» **Listed records**
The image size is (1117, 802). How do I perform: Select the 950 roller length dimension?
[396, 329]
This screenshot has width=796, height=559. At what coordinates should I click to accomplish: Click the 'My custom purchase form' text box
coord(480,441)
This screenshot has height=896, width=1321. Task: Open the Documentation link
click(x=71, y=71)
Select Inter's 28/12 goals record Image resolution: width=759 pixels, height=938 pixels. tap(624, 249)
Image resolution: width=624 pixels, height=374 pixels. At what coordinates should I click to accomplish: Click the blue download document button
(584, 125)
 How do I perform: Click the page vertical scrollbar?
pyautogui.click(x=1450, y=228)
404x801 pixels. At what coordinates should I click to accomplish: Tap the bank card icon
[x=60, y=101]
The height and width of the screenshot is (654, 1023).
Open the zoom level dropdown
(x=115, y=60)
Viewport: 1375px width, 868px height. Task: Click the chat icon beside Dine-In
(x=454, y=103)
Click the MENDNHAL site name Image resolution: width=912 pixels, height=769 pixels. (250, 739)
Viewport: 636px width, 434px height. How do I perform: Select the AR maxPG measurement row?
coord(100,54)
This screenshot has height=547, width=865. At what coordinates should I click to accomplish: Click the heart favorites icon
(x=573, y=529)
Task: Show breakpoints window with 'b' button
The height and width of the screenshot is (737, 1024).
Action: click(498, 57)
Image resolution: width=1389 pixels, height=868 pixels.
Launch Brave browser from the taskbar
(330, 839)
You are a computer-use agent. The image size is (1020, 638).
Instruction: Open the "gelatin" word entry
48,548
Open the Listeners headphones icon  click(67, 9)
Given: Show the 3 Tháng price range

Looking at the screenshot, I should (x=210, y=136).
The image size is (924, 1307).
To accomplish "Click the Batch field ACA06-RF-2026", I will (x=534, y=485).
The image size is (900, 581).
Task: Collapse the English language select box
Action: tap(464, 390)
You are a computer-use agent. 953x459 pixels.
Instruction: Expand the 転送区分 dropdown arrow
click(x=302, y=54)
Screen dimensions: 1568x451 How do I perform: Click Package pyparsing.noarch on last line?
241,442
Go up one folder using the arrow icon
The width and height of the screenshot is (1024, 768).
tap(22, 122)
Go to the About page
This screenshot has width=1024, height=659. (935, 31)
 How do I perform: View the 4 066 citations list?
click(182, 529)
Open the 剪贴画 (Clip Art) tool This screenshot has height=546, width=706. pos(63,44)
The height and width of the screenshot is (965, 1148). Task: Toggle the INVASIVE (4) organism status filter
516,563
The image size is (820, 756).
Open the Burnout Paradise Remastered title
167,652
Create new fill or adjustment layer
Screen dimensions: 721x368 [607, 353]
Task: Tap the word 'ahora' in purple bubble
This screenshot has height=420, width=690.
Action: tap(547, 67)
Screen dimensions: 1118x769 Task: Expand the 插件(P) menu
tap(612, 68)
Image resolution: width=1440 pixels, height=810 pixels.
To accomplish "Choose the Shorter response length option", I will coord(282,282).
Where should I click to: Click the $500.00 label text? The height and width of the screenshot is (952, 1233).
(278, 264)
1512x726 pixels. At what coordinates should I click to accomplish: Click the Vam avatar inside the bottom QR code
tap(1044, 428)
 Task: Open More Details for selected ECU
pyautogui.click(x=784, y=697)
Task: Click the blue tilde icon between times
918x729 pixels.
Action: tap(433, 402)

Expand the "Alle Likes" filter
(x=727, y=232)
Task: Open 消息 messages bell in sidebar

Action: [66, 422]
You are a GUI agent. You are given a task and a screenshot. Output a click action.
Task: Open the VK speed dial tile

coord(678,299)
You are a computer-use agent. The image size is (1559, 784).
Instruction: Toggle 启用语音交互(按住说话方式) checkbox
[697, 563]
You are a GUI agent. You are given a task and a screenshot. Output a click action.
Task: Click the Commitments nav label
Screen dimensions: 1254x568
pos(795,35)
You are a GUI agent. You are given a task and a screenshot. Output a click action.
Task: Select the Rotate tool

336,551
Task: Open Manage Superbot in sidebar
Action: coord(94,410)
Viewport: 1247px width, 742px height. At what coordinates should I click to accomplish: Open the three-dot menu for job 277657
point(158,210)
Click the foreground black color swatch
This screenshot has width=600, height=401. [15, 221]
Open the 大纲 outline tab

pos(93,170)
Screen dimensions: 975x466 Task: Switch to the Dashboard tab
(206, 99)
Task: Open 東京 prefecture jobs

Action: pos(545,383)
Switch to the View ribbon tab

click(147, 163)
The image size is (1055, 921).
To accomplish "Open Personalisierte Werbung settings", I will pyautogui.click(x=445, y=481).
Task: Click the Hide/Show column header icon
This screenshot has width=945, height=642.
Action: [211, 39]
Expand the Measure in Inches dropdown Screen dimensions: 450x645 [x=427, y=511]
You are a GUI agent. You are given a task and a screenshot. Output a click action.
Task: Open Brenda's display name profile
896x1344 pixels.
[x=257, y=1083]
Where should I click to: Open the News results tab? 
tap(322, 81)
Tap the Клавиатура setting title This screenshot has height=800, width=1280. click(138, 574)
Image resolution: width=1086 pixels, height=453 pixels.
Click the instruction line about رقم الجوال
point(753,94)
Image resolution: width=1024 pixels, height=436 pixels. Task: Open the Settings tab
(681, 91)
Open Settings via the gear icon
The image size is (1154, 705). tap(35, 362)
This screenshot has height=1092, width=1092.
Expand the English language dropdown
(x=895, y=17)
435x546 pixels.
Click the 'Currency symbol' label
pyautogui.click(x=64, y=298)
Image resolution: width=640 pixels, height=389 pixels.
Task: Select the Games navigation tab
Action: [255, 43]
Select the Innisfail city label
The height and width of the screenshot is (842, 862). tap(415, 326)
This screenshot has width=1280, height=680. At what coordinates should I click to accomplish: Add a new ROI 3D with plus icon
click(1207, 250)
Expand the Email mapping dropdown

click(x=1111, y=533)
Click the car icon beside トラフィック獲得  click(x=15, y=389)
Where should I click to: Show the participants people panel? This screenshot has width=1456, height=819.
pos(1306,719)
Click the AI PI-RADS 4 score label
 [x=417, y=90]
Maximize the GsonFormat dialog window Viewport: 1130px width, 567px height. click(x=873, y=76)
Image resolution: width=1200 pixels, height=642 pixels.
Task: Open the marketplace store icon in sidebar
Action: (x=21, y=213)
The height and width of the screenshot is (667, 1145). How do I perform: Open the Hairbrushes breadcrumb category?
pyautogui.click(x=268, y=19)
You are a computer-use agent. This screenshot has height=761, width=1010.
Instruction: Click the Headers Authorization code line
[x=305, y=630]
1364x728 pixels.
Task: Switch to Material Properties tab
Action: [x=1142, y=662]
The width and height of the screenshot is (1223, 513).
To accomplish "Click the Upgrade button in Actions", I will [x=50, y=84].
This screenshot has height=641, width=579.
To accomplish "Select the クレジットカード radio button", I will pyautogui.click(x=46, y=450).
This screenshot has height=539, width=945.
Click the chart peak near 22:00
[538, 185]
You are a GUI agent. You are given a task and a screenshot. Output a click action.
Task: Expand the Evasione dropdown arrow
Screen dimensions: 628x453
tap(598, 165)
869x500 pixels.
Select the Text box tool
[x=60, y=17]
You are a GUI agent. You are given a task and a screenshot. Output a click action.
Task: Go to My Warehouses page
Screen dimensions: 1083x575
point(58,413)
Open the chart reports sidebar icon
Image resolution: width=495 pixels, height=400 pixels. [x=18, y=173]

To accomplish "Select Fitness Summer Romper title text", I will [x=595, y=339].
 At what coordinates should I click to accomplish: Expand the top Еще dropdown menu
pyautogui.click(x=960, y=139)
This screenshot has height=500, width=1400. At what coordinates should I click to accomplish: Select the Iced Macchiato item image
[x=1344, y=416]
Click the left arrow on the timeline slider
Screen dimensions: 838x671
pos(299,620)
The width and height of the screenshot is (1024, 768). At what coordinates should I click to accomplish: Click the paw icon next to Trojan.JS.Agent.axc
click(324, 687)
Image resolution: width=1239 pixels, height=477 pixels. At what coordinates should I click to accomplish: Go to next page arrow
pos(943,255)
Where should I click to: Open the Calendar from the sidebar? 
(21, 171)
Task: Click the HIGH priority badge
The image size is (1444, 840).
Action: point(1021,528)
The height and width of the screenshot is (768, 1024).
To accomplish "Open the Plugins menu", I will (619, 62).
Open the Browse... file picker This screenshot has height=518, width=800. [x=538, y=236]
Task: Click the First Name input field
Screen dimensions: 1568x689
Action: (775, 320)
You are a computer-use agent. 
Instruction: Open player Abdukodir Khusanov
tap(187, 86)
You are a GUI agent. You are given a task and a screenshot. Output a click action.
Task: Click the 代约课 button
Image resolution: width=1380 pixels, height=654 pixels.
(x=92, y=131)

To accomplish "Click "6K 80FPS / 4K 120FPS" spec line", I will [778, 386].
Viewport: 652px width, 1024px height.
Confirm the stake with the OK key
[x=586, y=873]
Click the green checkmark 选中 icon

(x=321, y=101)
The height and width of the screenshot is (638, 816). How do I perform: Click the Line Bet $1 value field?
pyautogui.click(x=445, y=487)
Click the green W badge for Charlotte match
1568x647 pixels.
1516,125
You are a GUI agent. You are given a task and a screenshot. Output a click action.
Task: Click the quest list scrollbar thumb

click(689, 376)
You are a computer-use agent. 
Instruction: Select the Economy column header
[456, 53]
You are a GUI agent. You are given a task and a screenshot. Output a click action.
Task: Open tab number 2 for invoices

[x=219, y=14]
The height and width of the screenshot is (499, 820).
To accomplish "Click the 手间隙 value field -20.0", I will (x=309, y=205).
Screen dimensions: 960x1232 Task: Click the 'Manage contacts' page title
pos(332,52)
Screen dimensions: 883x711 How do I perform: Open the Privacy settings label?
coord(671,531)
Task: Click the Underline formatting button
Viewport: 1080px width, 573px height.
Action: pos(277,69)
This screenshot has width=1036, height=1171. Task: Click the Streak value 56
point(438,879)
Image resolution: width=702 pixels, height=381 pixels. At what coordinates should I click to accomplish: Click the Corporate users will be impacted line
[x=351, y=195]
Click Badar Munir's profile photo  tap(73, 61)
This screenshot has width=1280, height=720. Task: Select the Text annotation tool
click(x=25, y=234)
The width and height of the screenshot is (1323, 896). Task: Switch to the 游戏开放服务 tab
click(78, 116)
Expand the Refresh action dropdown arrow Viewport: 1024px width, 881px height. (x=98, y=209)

» **Your task**
Retype the first line of the entries and every line after it, please, through the line that contains "Select Inter's 28/12". Add nothing.

» **Solution to the exercise**
The image size is (1117, 802). How do I perform: Select the 950 roller length dimension?
[396, 329]
This screenshot has width=796, height=559. At what coordinates should I click to accomplish: Click the 'My custom purchase form' text box
coord(480,441)
This screenshot has height=896, width=1321. Task: Open the Documentation link
click(x=71, y=71)
Select Inter's 28/12 goals record Image resolution: width=759 pixels, height=938 pixels. tap(624, 249)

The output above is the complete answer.